Exercise goal ▸
In the tax alert on Turkey's draft Communiqué, what gross sales revenue requires taxpayers to switch to e-invoicing for 2021?

Document extract ▸
_____

Sign up for tax alert emails    GTNU homepage    Tax newsroom    Email document    Print document    Download document

November 22, 2021
2021-6236

Turkey publishes draft Communiqué regarding electronic documents

Executive summary

On 10 November 2021, Turkey published a draft Communiqué amending the provisions of Tax Procedural Code General Communiqué No: 509 on electronic documents (the draft Communiqué).

The draft Communiqué is subject to modification until it is finalized and published in the Official Gazette.

Detailed discussion

The draft Communiqué provides that for the following amendments to the Tax Procedural Code regarding electronic documents:

  • Taxpayers who have the following amount of gross sales revenue (or sales with gross business revenue) will be required to switch to e-invoicing:

    • TRY5 million and above for 2018, 2019 and 2020

    • TRY4 million and above for 2021

    • TRY3 million and above for 2022 and subsequent years

  • Online advertising service intermediaries for the publication of advertisements on the internet and their operators; and taxpayers who sell goods and services through their websites or their intermediary service providers' websites or in any other electronic environment, who generates gross sales revenue (or sales with gross business revenue ) over TRY1 million for 2020 and 2021 accounting years and TRY500,000 for 2022 or subsequent accounting periods will be required to switch to e-invoicing.

_____

Extracted data ▸
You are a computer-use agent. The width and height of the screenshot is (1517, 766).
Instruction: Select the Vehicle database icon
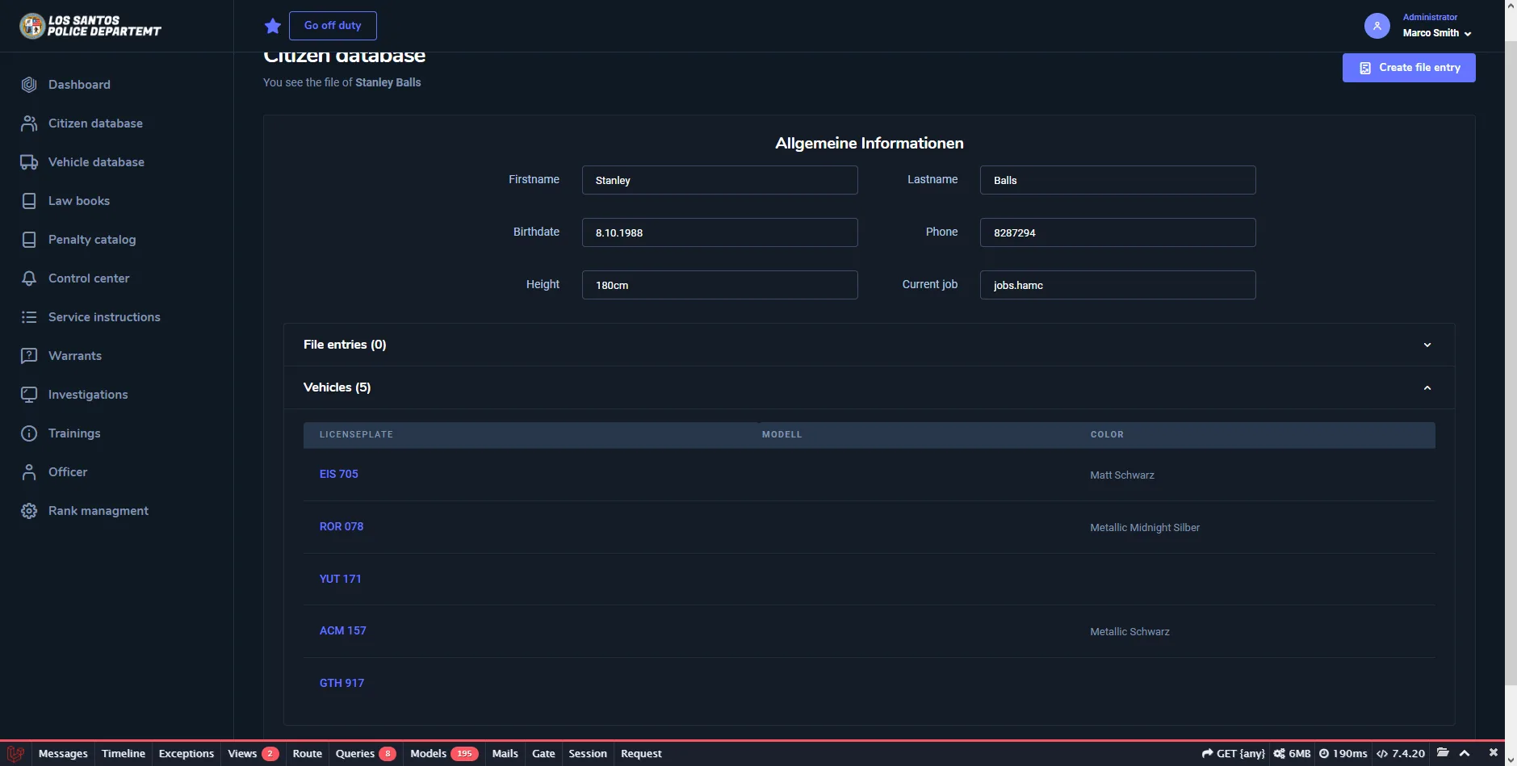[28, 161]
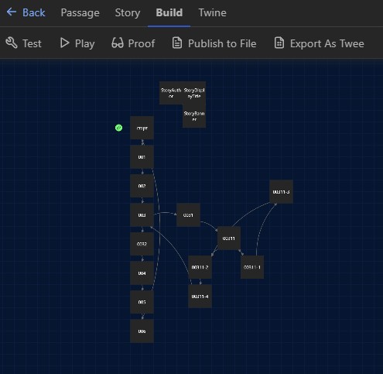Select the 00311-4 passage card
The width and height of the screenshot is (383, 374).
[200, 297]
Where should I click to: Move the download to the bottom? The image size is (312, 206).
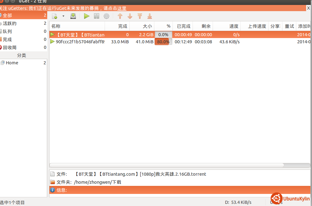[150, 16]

_____

Full output ▸
TRY4 million and above.